[WHAT THIS TASK INVOLVES] Only the lines below starting at the one that contains "Task: Click the ICD column header" and ending at the one that contains "The image size is (486, 437)." are to be reproduced, exactly and with both ends kept.

[DATA UNDER STUDY — start]

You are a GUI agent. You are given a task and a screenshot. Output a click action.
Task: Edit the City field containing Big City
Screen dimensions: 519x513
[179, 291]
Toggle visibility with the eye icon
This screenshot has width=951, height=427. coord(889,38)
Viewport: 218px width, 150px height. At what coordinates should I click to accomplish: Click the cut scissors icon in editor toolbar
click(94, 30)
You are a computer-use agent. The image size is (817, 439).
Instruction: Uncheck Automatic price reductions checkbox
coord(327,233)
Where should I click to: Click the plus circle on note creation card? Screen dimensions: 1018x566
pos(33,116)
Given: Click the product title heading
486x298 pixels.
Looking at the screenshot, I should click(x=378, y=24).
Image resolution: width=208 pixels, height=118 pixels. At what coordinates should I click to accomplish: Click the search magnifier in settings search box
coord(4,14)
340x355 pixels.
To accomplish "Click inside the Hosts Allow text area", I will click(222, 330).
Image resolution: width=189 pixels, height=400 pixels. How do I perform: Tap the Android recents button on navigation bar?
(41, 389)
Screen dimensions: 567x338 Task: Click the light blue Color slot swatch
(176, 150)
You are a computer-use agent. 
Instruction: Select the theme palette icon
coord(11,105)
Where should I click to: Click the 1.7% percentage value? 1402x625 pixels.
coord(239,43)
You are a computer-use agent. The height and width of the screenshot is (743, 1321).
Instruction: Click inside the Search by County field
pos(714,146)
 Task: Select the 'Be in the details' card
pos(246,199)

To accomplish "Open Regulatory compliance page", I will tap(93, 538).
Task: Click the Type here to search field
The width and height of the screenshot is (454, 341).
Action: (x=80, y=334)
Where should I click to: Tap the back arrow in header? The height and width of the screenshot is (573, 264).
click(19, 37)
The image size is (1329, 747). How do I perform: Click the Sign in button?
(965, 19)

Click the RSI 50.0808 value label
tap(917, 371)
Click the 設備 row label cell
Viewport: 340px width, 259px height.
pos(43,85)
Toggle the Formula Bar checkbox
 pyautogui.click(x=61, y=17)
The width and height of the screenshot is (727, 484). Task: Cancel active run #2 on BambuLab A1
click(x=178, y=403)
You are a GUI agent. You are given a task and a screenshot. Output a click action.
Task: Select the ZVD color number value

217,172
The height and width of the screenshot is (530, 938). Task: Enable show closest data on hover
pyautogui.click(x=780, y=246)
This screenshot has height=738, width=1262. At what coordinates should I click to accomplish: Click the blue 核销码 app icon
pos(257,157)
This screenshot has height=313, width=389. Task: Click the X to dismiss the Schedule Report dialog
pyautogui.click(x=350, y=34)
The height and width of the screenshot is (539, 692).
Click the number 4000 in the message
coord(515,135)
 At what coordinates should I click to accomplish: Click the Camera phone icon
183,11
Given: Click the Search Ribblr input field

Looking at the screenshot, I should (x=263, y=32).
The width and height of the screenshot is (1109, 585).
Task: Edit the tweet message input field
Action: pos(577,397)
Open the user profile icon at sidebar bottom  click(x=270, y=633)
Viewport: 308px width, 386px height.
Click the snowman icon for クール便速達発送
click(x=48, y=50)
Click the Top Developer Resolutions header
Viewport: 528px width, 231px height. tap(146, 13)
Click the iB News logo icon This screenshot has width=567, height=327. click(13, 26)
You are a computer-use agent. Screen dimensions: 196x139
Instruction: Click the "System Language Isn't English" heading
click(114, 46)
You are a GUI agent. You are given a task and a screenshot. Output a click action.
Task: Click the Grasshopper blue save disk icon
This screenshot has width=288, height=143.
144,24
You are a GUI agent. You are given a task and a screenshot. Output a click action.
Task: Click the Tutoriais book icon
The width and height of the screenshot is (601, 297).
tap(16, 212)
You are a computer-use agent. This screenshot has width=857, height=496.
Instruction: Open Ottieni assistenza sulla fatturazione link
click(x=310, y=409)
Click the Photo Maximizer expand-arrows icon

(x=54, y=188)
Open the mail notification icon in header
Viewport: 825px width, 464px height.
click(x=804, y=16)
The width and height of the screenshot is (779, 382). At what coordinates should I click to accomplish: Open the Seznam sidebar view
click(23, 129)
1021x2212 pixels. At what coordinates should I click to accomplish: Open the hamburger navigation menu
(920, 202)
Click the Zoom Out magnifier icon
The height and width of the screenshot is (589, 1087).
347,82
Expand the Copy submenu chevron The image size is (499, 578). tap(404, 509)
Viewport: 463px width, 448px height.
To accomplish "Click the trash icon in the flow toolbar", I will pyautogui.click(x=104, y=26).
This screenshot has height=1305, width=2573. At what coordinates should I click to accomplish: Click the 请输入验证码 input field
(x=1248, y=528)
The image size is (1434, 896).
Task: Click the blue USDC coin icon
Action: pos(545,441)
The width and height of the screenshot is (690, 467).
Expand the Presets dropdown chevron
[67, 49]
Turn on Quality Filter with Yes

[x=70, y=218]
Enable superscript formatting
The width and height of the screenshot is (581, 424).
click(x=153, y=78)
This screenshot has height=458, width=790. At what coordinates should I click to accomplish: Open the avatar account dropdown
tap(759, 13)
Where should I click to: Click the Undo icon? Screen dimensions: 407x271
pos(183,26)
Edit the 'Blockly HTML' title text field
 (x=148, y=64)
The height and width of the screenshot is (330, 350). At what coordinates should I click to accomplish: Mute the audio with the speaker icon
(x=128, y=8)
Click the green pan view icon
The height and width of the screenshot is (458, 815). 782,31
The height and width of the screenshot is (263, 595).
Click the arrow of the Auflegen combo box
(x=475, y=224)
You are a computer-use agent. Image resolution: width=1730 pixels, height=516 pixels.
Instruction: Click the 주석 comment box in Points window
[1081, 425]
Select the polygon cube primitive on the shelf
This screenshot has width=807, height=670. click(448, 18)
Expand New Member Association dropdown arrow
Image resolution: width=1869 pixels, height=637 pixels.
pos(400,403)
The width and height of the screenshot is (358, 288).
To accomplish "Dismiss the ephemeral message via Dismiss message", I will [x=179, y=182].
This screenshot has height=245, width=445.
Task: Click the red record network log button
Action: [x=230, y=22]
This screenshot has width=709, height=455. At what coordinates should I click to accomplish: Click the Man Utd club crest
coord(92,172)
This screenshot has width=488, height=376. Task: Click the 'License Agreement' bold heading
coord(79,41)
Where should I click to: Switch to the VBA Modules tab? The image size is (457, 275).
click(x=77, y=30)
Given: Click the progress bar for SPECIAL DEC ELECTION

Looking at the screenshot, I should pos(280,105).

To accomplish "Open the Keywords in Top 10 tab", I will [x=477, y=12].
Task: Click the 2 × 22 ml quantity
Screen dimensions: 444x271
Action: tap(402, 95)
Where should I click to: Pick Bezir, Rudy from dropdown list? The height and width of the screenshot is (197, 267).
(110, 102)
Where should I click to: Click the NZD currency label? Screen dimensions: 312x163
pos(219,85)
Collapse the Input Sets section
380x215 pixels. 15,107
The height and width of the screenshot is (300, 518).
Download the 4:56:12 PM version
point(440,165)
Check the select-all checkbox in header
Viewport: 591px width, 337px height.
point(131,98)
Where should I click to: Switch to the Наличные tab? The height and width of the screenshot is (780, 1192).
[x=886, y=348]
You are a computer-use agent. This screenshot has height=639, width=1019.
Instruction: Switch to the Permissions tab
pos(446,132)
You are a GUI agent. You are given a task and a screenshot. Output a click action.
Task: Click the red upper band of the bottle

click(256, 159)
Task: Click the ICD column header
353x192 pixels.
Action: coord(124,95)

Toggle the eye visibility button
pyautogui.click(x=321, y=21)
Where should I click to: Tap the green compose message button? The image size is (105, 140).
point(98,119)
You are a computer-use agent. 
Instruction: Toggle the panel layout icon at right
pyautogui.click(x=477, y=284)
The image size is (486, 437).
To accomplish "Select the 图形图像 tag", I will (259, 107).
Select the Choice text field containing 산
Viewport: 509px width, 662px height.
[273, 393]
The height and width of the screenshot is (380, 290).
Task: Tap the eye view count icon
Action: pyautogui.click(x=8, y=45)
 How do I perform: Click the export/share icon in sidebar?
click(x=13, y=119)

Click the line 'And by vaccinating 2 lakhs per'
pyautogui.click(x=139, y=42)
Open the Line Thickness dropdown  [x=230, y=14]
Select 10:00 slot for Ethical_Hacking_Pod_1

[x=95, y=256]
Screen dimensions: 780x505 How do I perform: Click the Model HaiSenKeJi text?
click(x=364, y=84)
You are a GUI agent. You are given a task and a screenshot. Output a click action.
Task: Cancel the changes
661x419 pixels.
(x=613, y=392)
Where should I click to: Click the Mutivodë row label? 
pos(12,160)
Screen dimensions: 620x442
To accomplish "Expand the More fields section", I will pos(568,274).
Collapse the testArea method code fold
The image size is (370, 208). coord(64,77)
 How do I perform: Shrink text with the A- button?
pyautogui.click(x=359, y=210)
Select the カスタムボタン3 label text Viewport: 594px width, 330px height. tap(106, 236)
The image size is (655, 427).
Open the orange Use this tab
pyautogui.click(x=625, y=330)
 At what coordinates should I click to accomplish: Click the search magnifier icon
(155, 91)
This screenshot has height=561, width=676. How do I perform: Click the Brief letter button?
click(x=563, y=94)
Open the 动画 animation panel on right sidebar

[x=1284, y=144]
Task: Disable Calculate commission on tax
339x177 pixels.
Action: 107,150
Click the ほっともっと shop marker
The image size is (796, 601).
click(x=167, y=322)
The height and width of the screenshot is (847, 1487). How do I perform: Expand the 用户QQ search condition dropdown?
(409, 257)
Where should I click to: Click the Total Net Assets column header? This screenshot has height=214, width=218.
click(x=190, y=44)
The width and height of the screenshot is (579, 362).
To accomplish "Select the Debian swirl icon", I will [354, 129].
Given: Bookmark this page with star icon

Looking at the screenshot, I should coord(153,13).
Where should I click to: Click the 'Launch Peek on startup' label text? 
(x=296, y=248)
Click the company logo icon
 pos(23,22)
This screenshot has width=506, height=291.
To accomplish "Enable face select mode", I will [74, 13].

[DATA UNDER STUDY — finish]

[RESPONSE]
Task: Click the ICD column header
353x192 pixels.
Action: coord(124,95)

Toggle the eye visibility button
pyautogui.click(x=321, y=21)
Where should I click to: Tap the green compose message button? The image size is (105, 140).
point(98,119)
You are a computer-use agent. 
Instruction: Toggle the panel layout icon at right
pyautogui.click(x=477, y=284)
The image size is (486, 437).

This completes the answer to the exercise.